Sunday, April 02, 2006

Strip me...

This is part 2 of “Safe in a crazy world”.

The countdown continues…It’s nine more days before I leave my workplace. The serenity I feel is comparable to that of a dying man’s last moments. Not that I’m giving up on myself, but I genuinely feel like I am giving it up – To Him.

This Lent has been a significant one. The journey with Christ, filled with repentance and humility, is so appropriate for the season. When Easter morning comes, I too, hope for an experience of a new life.

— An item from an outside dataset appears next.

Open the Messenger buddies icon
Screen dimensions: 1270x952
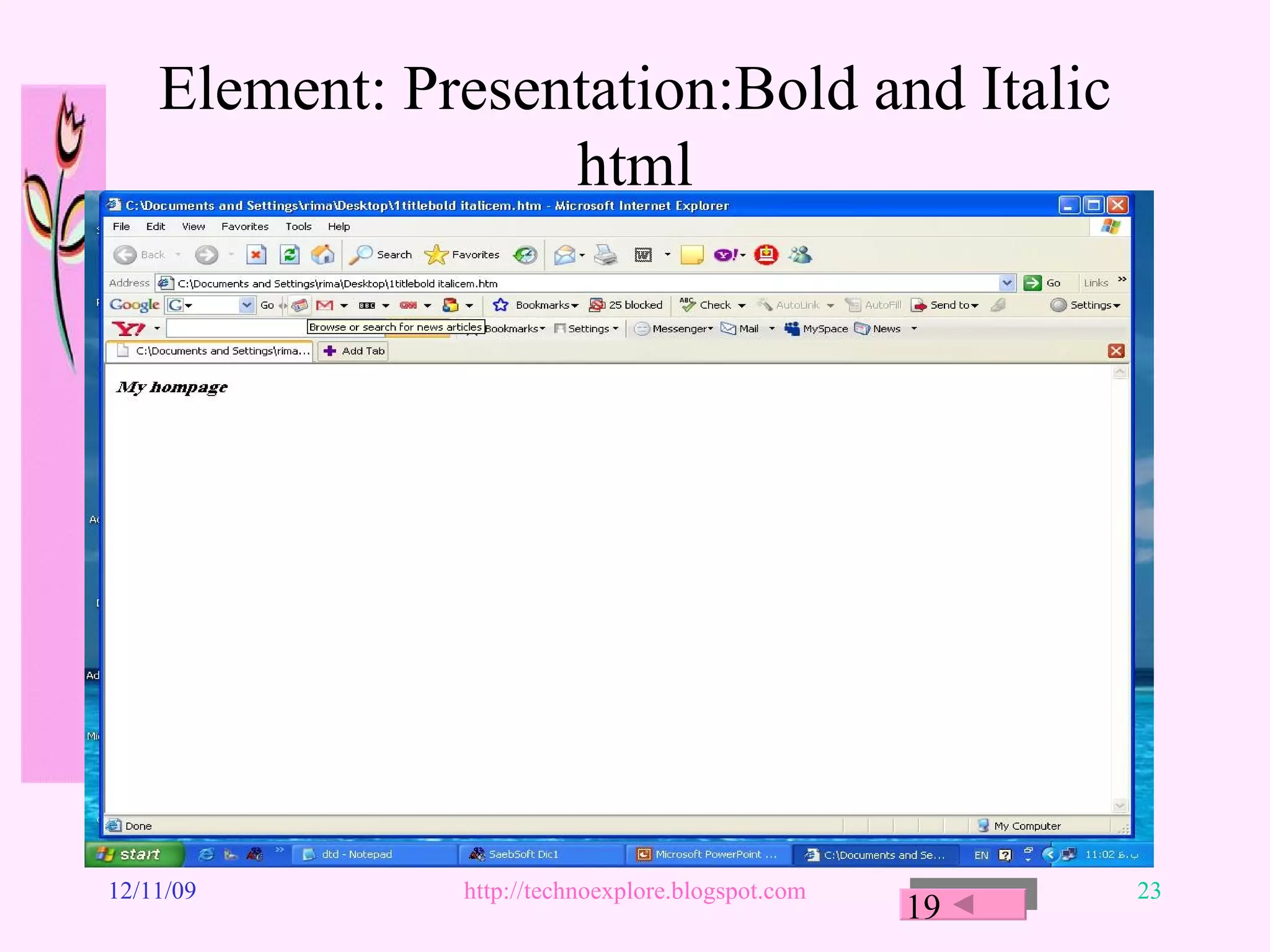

The “sorting out” which I mentioned in my earlier entry, is that of two ‘E’s…

Expectations
No matter how hard I try, expectations seem inevitable. My parents expect me to be a good daughter. My friends expect me to be there for them. My colleagues expect me to be a team player. The list goes on. Well, I guess the only expectation I ever need to live up to, is that of Christ’s: The expectation to be a good Christian, ever-forgiving, ever-loving. That’s the reason why He came down and died on that cross – To show us that there’s more to life than living up to other’s expectations.

Ego
Over the past months, I feel like I have been raised on a pedestal. It has reached a point when I found it difficult to be weak and susceptible to failure. To declare myself a loser is like telling my ‘haters’ to throw some rotten eggs in my face. I cannot be seen in that bad light. I have to be perfect…Well, that's bullocks. I guess these bad times have made me realised how imperfect I am and how I can easily be reduced to nothing…Like the ashes which marked the insignificance of our worldly lives.

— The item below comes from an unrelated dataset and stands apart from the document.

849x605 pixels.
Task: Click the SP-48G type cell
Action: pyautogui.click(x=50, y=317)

So, seems like my life isn’t so pathetic after all. With all that’s going on in my life, I feel safe as a baby in a crazy world. It is not easy for me to share my story but I’m doing so because I hope my story will inspire you to be a better Christian, and I hope that you can learn from my silly mistakes as well.

To sum it all, here’s a song I wrote called “Strip me”.

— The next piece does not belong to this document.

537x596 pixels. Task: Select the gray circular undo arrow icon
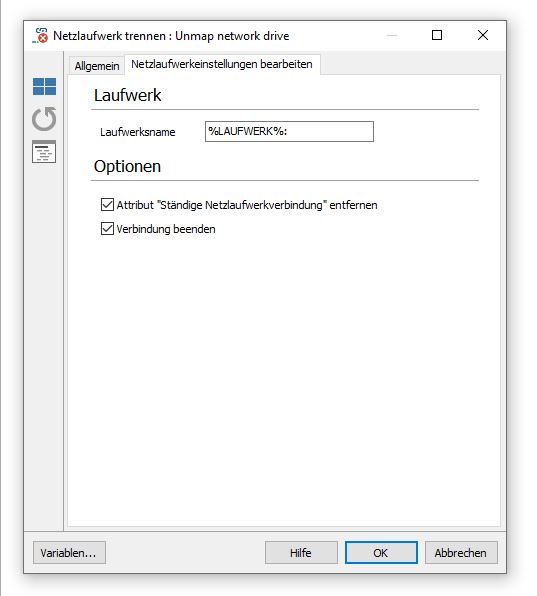click(x=44, y=119)
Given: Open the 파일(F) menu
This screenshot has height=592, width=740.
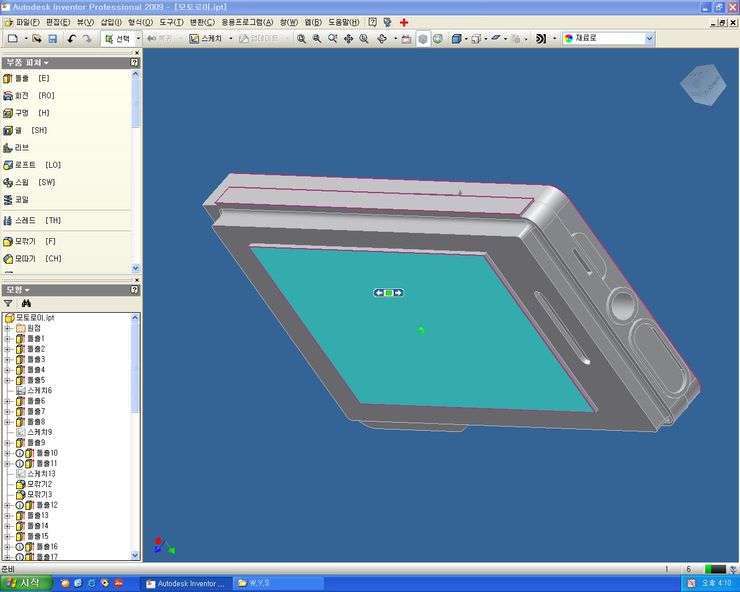Looking at the screenshot, I should (28, 21).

You placed me high on a mountain top,
And showed me the world from another view.
I can see it all, it’s so near yet so far,
The crown, the gown and the bling-blings too.

You made me a promise I couldn’t refuse,
And showed me visions of happy ever-afters.
Oh how I loved your suave charming ways,
You raised me up, I couldn’t possibly falter.

But I did,
And all I have to say to you is…

Get behind me,
I don’t need your empty words and your phony sympathies
Your deathly lures have fallen to the ground
Like cold hard rain into the soil.
My self-worth, my overblown ego…
Means nothing more than my lousy doormat.

Strip me, strip me Lord…of my iniquities.

These forty days of fast and prayer
You left me dry, You made me meek
Some call it retribution, some call it justice
A little kryptonite to reveal the weak.

I can finally hear You loud and clear
I can be sure, it’s the right voice this time.
All I have is a crown of taunts but
At least he’s not messing with my mind.

Not anymore…
And all I have to say to him is…

Get behind me,
I don’t need your empty words and your phony sympathies
Your deathly lures have fallen to the ground
Like cold hard rain into the soil.
My self-worth, my overblown ego…
Means nothing more than my lousy doormat.

Strip me, strip me Lord…of my iniquities.